Book Recap: The Three-Body Problem
One of my pandemic silver linings has been re-establishing a regular reading habit. I plan on recapping my reading in these short overviews, with quick summary information and quotes for anyone looking for their next book.
The Three-Body Problem
Cixin Liu
Published: 2014 (English translation)
Read: January 2021
One-Line Summary: Set against the backdrop of China’s Cultural Revolution, a secret military project sends signals into space to establish contact with aliens.
Genre: Sci-Fi
Rating: 7.5/10
Opening Sentence: “The Red Union had been attacking the headquarters of the April Twenty-eighth Brigade for two days.”
Who Should Read This?
- People who live in the future, with access to today’s literature
- Physics enthusiasts (although I didn’t check any math)
- Friends and foes of humanity
- Anyone looking to embark on a ~1,500 page trilogy because this is the first of three books and hey, you’ve got nothing else going on right now…
Notable Quotables
- “Should philosophy guide experiments, or should experiments guide philosophy?” (Ye Zhetai)
- Is it possible that the relationship between humanity and evil is similar to the relationship between the ocean and an iceberg floating on its surface?

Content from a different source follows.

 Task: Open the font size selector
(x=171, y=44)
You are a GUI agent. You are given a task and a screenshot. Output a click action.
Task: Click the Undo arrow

Both the ocean and the iceberg are made of the same material. That the iceberg seems separate is only because it is in a different form. In reality, it is but a part of the vast ocean.…It was impossible to expect a moral awakening from humankind itself, just like it was impossible to expect humans to lift off the earth by pulling up on their own hair. To achieve moral awakening required a force outside the human race.
- “Buddy, when I work at night, if I look up at the sky, the suspect is going to escape.” (Da Shi)
- “The reason why the sun’s motion seems patternless is because our world has three suns. Under the influence of their mutually perturbing gravitational attraction, their movements are unpredictable—the three-body problem.” (Wang Miao)
- We don’t know what extraterrestrial civilization is like, but we know humanity.
- “You’re bugs!”
One thought on “Book Recap: The Three-Body Problem”
I think I’d hate Da Shi if he was someone I actually knew, but his character was among my favorite in the book.